Dark antiatoms can explain DAMA
Quentin Wallemacq, Jean-Ren\'e Cudell

TL;DR
This paper proposes that a sub-dominant form of dark matter, composed of dark antiatoms with specific mass and size, can explain the positive DAMA detection signal through binding to thallium, while remaining undetected in other experiments.
Contribution
It introduces a novel dark matter candidate, dark antiatoms, and explains the DAMA results via their binding to thallium, a dopant in the detector.
Findings
Dark antiatoms can bind to high-Z atoms like thallium.
The proposed dark matter interacts via a millicharge due to photon-dark photon mixing.

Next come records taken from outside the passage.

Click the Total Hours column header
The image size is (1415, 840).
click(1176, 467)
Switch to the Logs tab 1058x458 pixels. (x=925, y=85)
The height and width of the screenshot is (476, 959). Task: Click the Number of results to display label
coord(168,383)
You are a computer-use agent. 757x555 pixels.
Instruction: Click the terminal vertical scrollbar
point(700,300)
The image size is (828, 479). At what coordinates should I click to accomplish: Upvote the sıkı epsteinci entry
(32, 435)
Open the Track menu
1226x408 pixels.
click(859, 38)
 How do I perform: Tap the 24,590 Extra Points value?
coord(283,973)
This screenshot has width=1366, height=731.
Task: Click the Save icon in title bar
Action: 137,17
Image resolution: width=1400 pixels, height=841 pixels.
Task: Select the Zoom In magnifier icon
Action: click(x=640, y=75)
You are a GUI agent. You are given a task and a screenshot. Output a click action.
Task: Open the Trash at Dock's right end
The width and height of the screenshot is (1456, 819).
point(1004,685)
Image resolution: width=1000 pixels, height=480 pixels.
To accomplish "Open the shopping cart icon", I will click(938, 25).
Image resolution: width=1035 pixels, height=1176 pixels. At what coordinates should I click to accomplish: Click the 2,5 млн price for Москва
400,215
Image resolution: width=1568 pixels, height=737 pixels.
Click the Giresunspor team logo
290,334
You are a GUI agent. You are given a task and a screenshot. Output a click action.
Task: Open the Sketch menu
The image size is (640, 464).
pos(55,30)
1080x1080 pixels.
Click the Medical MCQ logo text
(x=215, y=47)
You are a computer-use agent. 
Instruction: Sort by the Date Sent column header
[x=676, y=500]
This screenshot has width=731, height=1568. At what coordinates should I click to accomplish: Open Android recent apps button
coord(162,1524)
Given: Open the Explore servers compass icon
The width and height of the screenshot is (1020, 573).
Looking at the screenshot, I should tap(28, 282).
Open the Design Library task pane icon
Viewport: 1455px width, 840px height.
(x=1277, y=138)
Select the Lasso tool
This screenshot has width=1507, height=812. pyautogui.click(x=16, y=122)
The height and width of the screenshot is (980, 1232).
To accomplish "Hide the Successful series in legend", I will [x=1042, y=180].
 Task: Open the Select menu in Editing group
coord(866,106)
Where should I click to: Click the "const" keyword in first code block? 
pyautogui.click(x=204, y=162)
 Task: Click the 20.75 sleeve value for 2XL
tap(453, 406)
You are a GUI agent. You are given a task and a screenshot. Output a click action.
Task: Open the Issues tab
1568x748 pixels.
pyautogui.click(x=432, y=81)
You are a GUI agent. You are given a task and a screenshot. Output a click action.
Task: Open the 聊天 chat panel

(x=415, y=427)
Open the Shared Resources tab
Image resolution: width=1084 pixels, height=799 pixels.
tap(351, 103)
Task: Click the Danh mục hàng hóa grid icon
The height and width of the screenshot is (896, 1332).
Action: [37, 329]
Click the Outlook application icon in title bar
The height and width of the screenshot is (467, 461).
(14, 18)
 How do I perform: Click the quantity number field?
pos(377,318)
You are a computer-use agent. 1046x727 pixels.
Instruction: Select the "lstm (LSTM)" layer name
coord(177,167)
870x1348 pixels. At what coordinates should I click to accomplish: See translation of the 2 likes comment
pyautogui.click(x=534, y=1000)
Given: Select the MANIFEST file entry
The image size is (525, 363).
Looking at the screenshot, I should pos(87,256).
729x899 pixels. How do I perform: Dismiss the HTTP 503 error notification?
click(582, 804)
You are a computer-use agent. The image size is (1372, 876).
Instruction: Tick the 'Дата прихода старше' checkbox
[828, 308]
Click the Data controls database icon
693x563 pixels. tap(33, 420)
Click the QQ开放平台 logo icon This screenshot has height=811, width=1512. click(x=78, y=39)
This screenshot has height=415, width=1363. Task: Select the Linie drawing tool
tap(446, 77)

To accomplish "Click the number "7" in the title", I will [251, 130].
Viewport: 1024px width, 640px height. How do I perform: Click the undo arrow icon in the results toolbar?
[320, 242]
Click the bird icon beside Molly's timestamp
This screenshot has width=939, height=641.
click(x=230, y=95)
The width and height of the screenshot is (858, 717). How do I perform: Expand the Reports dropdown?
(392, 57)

This model accounts for DAMA's positive signal and null results elsewhere.
Abstract
We show that the existence of a sub-dominant form of dark matter, made of dark antiatoms of mass and size of the order of 1 TeV and 30 fm respectively, can explain the results of direct detection experiments, with a positive signal in DAMA/NaI and DAMA/LIBRA and no signal in other experiments. The signal comes from the binding of the dark antiatoms to thallium, a dopant in DAMA, and is not present for the constituent atoms of other experiments. The dark antiatoms are made of two particles oppositely charged under a dark U(1) symmetry and can bind to terrestrial atoms because of a kinetic mixing between the photon and the massless dark photon, such that the dark particles acquire an electric millicharge of the order of 0.0005e. This millicharge enables them to bind to high-Z atoms via radiative capture, after they thermalize in terrestrial matter through elastic collisions.